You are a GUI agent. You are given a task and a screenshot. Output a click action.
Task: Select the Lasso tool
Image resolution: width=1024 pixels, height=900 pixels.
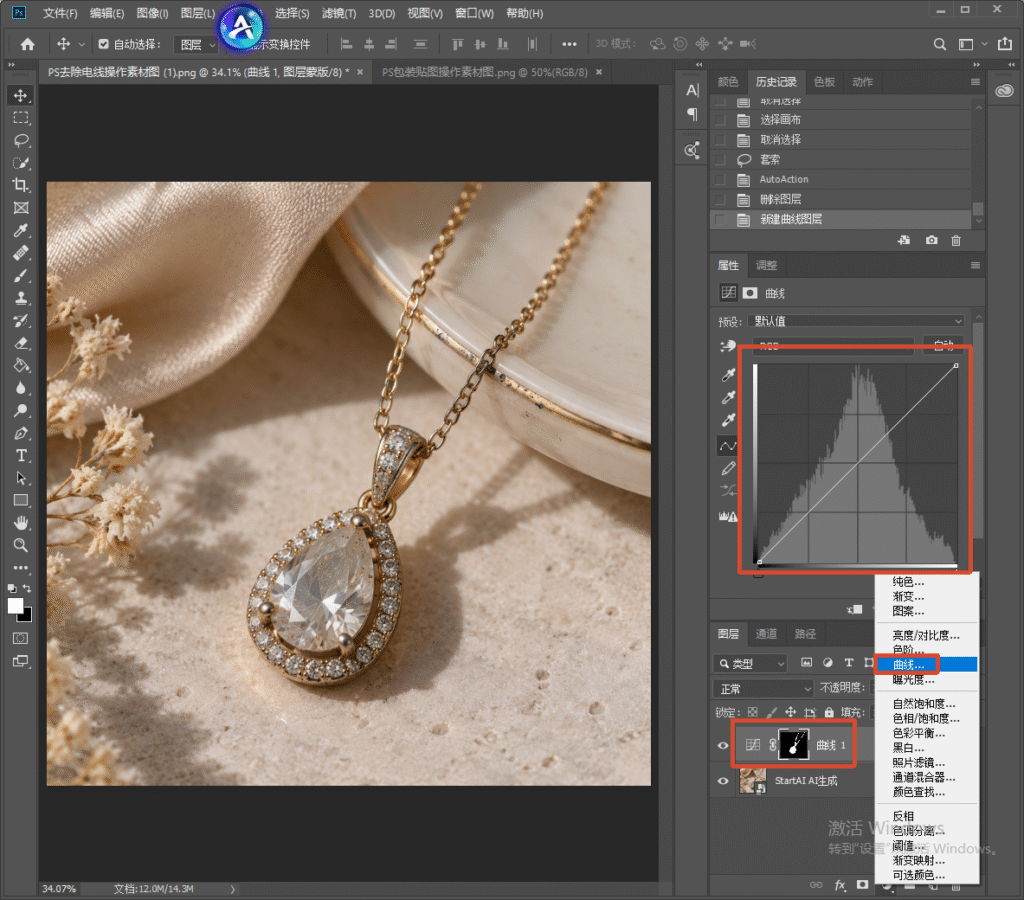click(21, 140)
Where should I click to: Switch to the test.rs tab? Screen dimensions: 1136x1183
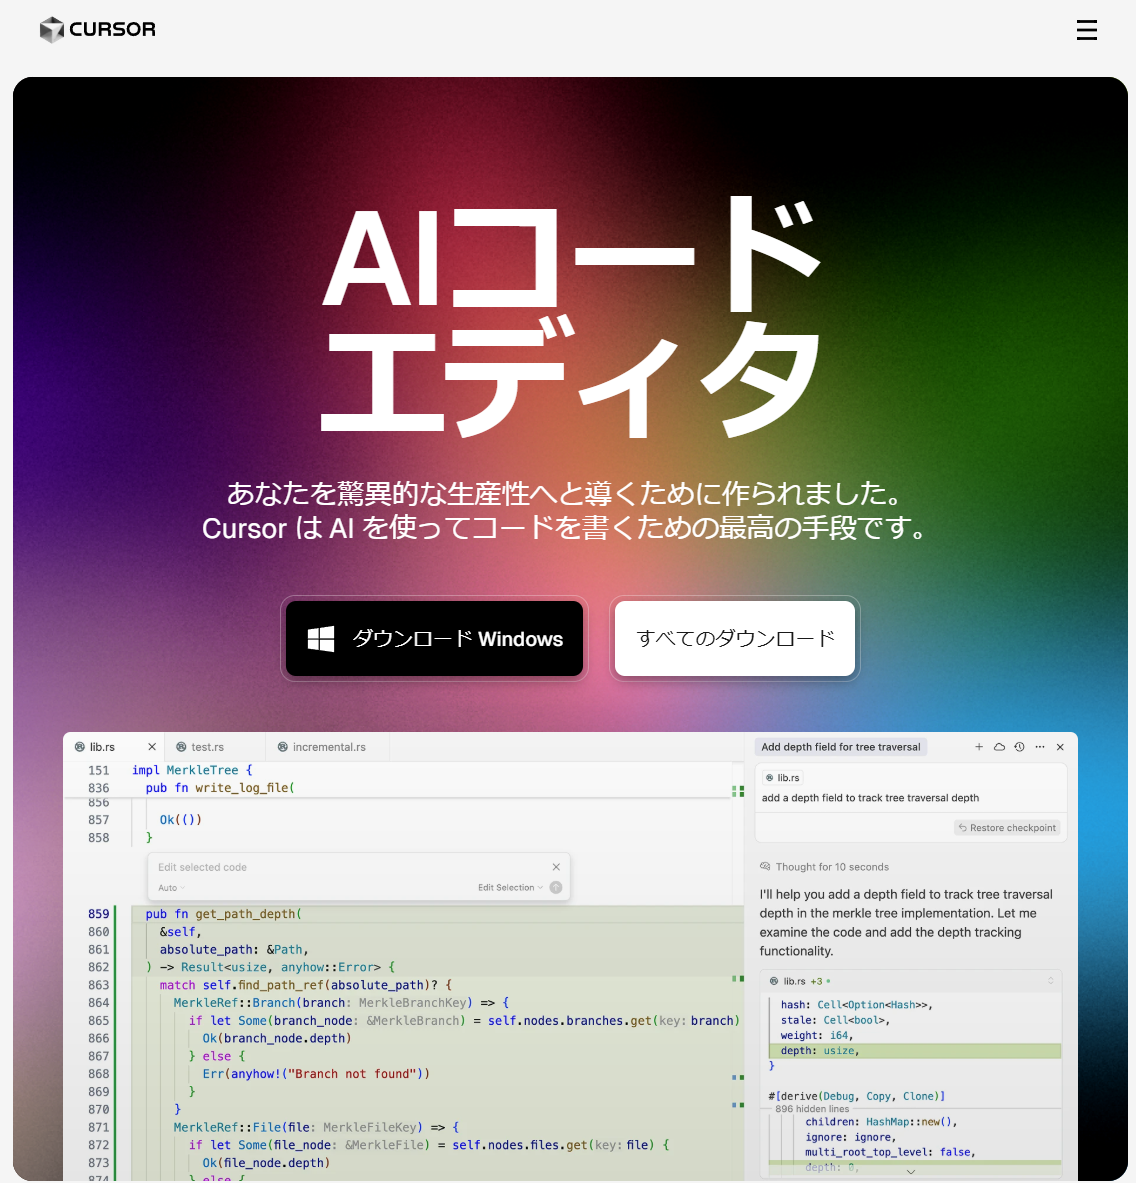pos(207,746)

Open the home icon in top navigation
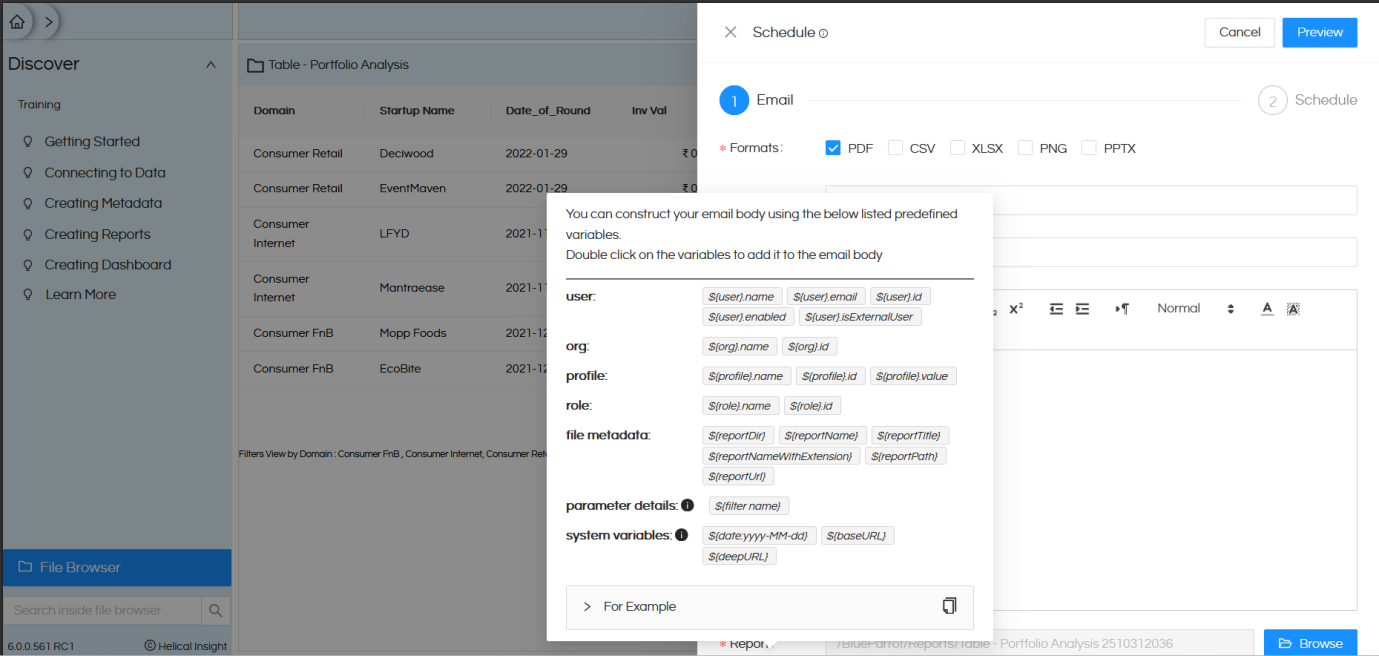coord(16,20)
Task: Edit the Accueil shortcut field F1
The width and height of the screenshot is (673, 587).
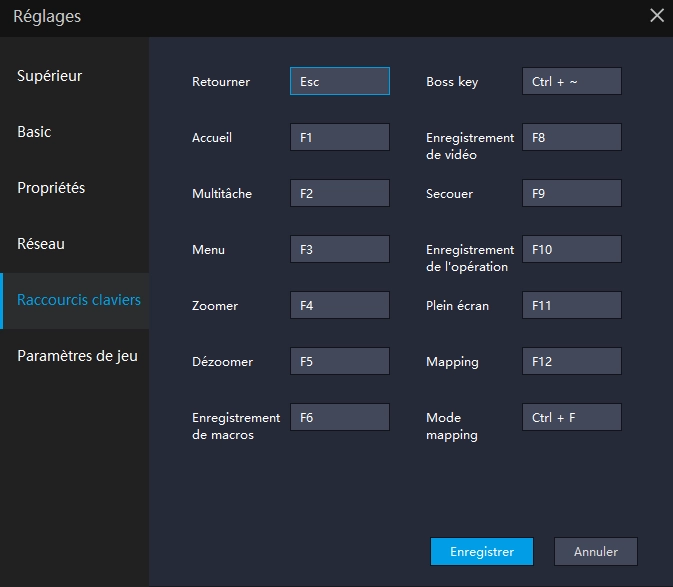Action: coord(339,137)
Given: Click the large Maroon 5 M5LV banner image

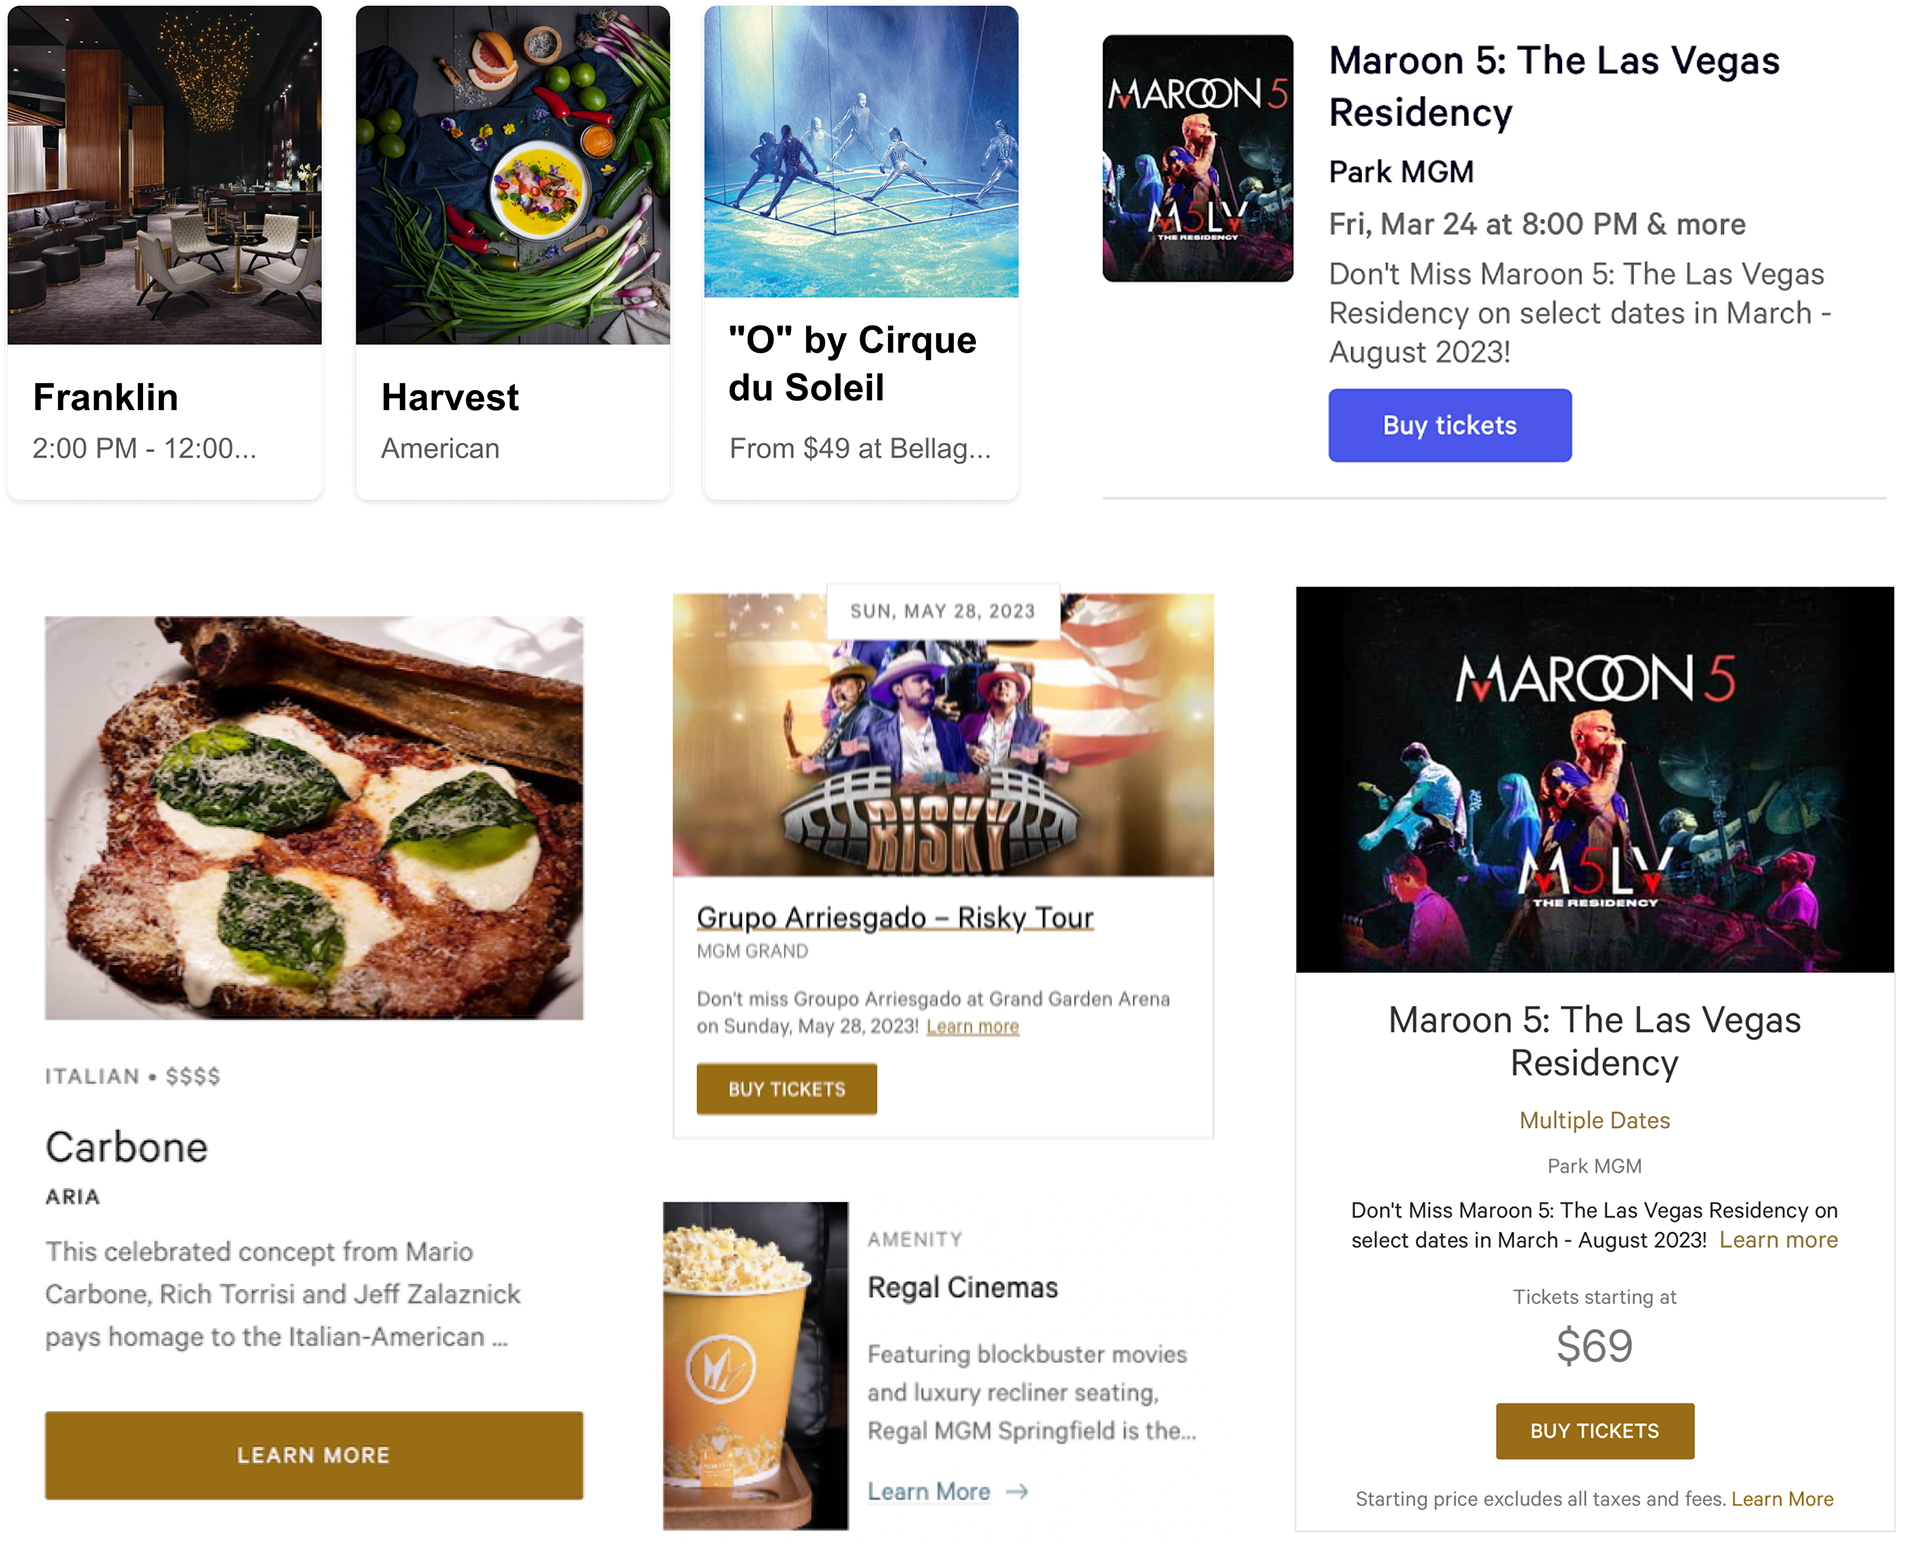Looking at the screenshot, I should pyautogui.click(x=1594, y=780).
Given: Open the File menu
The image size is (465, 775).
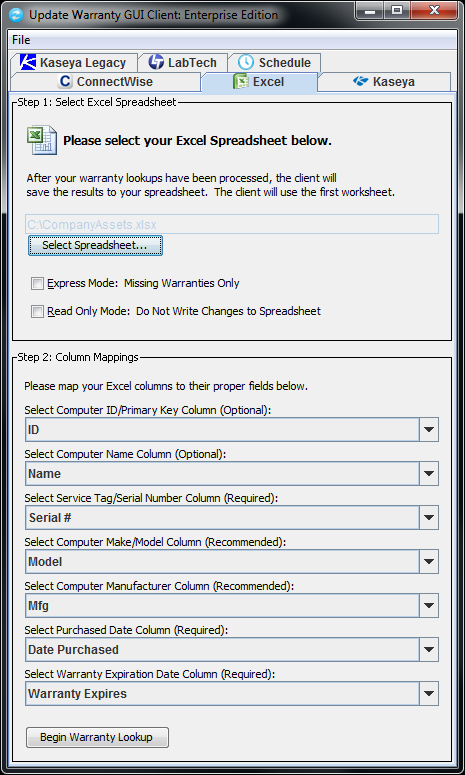Looking at the screenshot, I should [x=21, y=40].
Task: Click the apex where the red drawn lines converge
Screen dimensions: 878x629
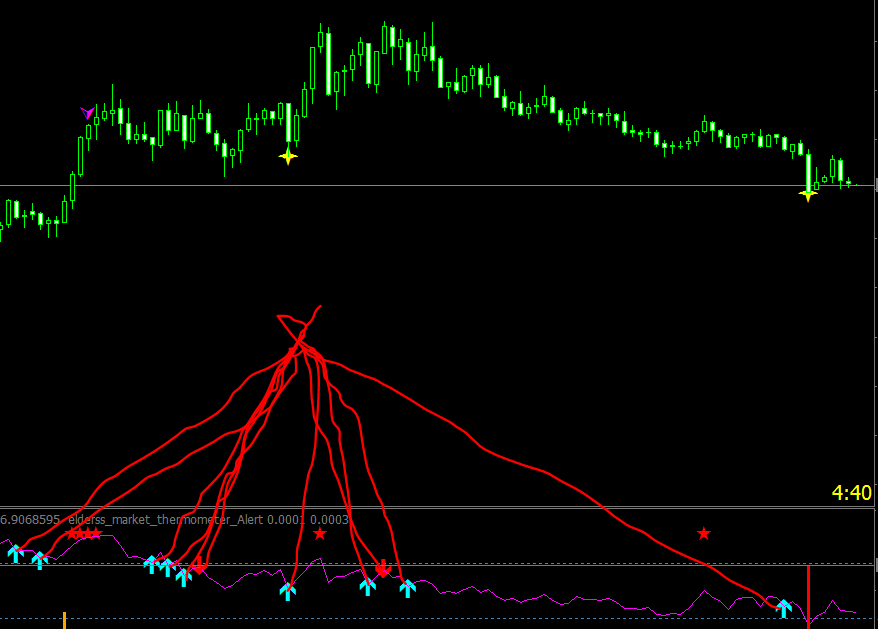Action: coord(300,342)
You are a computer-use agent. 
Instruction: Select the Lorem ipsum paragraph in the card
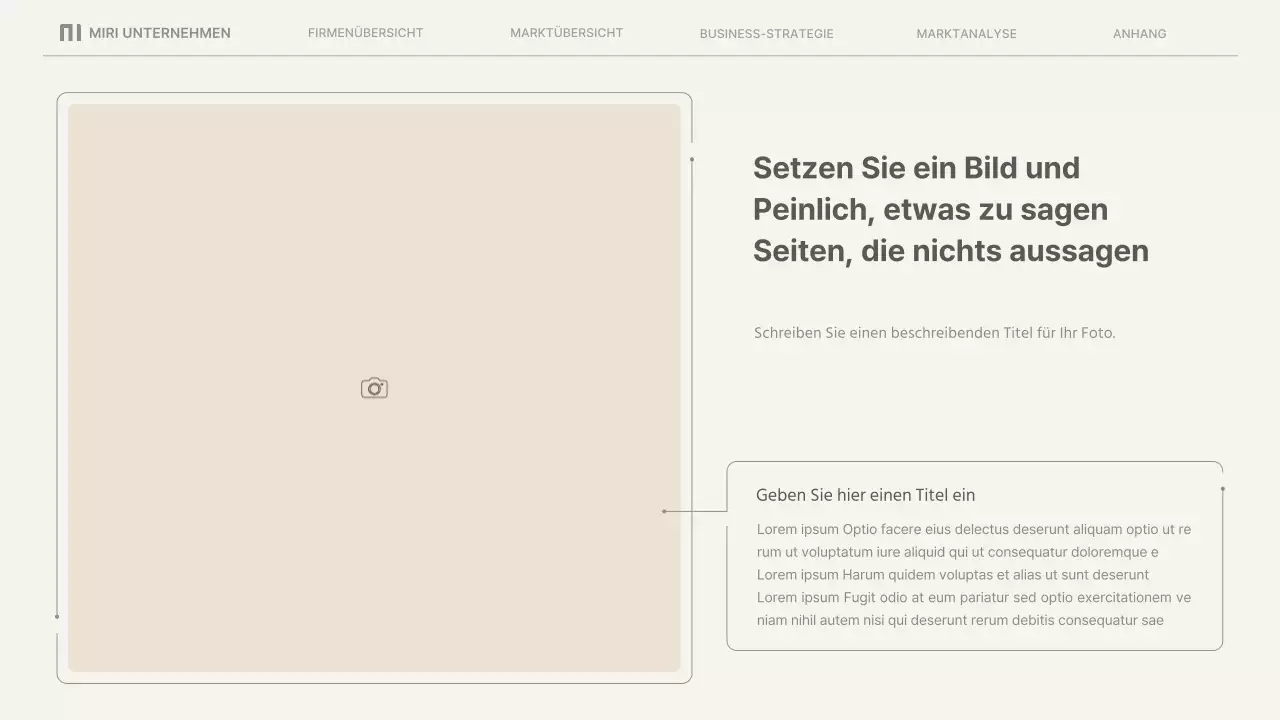pos(975,574)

- - - - - - -

Task objective » Print the listing again exactly as it appears, except for the pictures, which stay out.

Response »
You are a GUI agent. You are given a task and a screenshot. Output a click action.
Task: Select the Lasso tool
Image resolution: width=1024 pixels, height=900 pixels.
click(21, 140)
Where should I click to: Switch to the test.rs tab? Screen dimensions: 1136x1183
pos(207,746)

Open the home icon in top navigation
coord(16,20)
Task: Edit the Accueil shortcut field F1
The width and height of the screenshot is (673, 587).
Action: coord(339,137)
Given: Click the large Maroon 5 M5LV banner image

Looking at the screenshot, I should pyautogui.click(x=1594, y=780).
Given: Open the File menu
The image size is (465, 775).
Looking at the screenshot, I should [x=21, y=40].
Task: Click the apex where the red drawn lines converge
Screen dimensions: 878x629
Action: coord(300,342)
You are a computer-use agent. 
Instruction: Select the Lorem ipsum paragraph in the card
pos(975,574)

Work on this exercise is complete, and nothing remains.